Nearly everybody knows that tick bites pose the risk of Borrelia infections. However, the unpleasant tease may also cause other diseases, such as anaplasmosis, whose prevalence rises. Anaplasma phagocytophilum, a bacterium belonging to the group of rickettsials, can be transferred to humans as well as dogs and horses by the tick Ixodes ricinus. This species is the most prevalent tick in Germany and Europe and thus, the risk of infection is also present in our latitude. Studies revealed that 1.5 – 5% of the ticks in Germany are infected with Anaplasma. In Europe, the prevalence ranges between regions and may reach values of more than 20%.
In horses, anaplasmosis manifests with fever, apathy, oedema of the limbs and anorexia. Furthermore, the central nervous system and the musculoskeletal system may be impaired. Since the bacteria reproduce within the leukocytes, the immune system of the infected animal is weakened.
In dogs, anaplasmosis presents with similar symptoms, usually with a bad general condition, fever, lethargy and weight loss. Additionally, muscle pain and destruction of the nervous system have been observed.
Since the symptoms are usually unspecific, the differential diagnosis is of major importance to exclude for example Lyme disease. Potential co-infections with borrelia can make the diagnosis more complicated.

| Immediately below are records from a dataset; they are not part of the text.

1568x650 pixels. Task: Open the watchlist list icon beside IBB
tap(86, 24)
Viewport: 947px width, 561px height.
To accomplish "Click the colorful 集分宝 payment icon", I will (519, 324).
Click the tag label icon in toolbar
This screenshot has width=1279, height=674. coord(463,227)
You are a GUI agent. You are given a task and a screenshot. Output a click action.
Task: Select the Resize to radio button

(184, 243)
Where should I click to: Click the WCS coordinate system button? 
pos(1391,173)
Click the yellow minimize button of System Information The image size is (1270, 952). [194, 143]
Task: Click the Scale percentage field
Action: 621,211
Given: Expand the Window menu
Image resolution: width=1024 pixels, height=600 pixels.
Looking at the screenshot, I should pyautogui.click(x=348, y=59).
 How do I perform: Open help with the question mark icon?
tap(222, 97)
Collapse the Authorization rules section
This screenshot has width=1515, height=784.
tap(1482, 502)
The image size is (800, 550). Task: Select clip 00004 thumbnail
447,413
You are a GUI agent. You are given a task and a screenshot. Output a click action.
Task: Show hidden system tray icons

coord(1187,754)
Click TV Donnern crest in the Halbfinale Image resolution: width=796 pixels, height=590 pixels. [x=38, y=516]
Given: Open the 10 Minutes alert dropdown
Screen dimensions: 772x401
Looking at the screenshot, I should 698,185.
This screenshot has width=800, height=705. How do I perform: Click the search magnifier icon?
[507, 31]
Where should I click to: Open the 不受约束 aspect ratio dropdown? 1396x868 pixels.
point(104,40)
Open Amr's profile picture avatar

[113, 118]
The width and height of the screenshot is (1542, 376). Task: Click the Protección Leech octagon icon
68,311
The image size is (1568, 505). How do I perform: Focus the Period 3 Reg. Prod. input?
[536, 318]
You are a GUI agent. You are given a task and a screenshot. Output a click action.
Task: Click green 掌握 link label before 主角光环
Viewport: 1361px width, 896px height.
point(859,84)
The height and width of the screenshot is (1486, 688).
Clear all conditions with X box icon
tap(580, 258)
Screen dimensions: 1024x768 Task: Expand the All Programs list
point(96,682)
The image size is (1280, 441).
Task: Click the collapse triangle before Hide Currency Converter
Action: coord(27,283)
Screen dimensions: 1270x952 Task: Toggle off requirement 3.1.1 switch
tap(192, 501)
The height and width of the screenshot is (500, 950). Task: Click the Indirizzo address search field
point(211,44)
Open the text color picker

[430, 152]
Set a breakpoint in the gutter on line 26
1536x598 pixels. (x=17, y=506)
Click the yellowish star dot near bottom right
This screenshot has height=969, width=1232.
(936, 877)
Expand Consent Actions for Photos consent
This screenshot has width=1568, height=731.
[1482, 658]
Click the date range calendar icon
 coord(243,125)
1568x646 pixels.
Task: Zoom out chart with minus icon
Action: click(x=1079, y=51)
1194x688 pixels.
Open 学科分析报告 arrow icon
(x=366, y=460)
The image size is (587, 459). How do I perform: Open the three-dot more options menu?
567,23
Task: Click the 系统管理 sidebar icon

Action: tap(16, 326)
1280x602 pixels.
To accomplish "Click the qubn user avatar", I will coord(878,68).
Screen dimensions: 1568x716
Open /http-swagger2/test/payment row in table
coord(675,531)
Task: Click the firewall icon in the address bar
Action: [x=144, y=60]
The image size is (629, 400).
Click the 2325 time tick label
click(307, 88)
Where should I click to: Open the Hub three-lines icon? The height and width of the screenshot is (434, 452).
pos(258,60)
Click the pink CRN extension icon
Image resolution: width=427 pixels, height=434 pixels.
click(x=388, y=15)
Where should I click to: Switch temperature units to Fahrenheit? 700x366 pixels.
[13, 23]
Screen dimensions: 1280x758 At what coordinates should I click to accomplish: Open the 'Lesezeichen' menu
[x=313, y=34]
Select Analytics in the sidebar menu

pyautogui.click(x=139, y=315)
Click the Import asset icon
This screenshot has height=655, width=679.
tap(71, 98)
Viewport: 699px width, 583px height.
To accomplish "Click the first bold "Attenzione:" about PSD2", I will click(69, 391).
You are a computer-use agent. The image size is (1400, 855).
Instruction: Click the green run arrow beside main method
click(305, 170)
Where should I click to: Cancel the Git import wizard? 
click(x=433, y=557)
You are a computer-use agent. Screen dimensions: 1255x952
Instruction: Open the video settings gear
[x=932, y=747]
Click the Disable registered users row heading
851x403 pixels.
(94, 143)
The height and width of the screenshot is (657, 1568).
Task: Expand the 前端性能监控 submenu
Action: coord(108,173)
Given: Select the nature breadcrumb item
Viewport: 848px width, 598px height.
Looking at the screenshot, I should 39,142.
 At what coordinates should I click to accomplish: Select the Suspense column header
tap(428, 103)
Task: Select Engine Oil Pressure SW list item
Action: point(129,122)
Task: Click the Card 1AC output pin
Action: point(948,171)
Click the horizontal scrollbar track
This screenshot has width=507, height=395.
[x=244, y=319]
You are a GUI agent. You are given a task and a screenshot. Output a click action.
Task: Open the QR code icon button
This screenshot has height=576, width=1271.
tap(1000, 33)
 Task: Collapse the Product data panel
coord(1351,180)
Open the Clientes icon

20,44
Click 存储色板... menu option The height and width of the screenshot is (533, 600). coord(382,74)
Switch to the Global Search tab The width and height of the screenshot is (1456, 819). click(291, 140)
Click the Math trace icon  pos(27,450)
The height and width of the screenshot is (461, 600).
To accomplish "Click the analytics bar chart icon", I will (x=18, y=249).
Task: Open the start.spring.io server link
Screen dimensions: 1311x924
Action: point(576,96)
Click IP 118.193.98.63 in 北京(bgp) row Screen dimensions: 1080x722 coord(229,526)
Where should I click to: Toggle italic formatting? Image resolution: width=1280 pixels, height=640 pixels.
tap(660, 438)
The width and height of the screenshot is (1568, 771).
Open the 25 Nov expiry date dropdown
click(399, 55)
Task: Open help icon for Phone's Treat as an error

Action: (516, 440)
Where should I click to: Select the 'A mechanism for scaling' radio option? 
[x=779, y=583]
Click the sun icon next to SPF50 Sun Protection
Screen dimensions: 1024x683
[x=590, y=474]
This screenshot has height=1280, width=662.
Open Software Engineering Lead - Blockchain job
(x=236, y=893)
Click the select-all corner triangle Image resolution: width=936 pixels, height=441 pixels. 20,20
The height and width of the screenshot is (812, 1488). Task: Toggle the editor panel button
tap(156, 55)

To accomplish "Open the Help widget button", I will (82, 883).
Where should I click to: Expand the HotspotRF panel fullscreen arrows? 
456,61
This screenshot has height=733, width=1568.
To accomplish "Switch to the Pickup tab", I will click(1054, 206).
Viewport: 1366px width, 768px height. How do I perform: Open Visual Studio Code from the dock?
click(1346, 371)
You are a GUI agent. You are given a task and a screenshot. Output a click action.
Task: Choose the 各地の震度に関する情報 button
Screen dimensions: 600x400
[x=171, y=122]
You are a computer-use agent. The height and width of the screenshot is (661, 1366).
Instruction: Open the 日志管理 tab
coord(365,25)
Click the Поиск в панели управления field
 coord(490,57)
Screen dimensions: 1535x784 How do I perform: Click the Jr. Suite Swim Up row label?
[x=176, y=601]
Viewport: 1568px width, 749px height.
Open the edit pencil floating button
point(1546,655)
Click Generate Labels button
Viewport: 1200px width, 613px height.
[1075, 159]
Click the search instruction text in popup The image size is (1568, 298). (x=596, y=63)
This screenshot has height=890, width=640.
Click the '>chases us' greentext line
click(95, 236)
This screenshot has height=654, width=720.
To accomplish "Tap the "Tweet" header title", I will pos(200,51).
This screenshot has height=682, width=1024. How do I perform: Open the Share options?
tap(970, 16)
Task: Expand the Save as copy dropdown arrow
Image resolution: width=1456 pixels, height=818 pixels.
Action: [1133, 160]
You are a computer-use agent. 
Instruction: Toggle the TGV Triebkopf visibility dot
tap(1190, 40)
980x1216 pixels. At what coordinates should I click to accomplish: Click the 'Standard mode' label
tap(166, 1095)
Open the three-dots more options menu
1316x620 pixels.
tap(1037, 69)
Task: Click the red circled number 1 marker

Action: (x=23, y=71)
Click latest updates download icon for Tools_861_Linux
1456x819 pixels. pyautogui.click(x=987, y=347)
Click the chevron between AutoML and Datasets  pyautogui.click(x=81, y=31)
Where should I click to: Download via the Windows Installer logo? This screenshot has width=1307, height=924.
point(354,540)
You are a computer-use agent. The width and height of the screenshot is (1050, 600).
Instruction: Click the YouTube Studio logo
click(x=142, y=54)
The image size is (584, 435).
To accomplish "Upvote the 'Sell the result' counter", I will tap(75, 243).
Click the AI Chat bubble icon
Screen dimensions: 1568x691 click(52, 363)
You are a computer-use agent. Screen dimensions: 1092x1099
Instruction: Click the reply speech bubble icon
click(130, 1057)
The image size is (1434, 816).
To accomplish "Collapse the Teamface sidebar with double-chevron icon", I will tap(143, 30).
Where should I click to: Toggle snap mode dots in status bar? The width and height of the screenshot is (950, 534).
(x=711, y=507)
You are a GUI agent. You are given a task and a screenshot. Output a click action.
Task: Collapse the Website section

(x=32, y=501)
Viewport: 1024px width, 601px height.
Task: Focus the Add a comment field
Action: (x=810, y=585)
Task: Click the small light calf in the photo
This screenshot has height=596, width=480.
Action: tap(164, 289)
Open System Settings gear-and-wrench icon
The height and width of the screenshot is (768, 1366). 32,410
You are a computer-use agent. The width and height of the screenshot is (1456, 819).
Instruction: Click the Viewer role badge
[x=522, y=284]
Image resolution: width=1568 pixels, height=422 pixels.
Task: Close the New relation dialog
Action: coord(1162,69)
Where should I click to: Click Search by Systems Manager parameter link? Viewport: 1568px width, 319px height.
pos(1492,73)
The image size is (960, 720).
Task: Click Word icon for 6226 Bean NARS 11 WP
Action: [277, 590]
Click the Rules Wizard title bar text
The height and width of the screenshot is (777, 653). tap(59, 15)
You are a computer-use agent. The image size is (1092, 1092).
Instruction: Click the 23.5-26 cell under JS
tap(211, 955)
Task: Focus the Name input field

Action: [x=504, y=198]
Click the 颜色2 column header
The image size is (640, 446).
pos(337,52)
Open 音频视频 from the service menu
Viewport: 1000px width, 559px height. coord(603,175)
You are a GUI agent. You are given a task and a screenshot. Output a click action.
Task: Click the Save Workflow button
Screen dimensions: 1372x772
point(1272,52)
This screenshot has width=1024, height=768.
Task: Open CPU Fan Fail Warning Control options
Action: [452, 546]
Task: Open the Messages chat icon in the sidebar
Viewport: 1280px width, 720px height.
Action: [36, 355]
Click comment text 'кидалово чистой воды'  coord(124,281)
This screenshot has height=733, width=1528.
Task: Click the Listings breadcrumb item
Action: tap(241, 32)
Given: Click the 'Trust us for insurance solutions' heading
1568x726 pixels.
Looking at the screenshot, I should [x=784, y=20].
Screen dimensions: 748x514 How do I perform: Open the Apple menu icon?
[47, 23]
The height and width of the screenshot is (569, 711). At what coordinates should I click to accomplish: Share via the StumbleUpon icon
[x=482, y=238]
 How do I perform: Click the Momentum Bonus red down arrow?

If anaplamosis is suspected, diagnosis can be established through serological detection of antibodies against the bacteria which are produced about two weeks after infection. Among its laboratory diagnostics for veterinary medicine, EUROIMMUN offers Anti-Anaplasma ELISAs for diagnostics in dogs and horses which are based on specific recombinant surface proteins of the bacteria. Due to the simple and cost-efficient procedure, the ELISAs are also suitable for large sample sizes and the use of recombinantly synthesized antigens makes the test systems very specific at a very high sensitivity (96% and 90% specificity for dogs and horses, respectively, at 97% sensitivity, at least; see table). The serological analysis should be repeated at an interval of two weeks. An increasing antibody titer would indicate an acute infection. At best, the acute infection should be confirmed by direct detection of the pathogen, e.g. via detection of its DNA by PCR.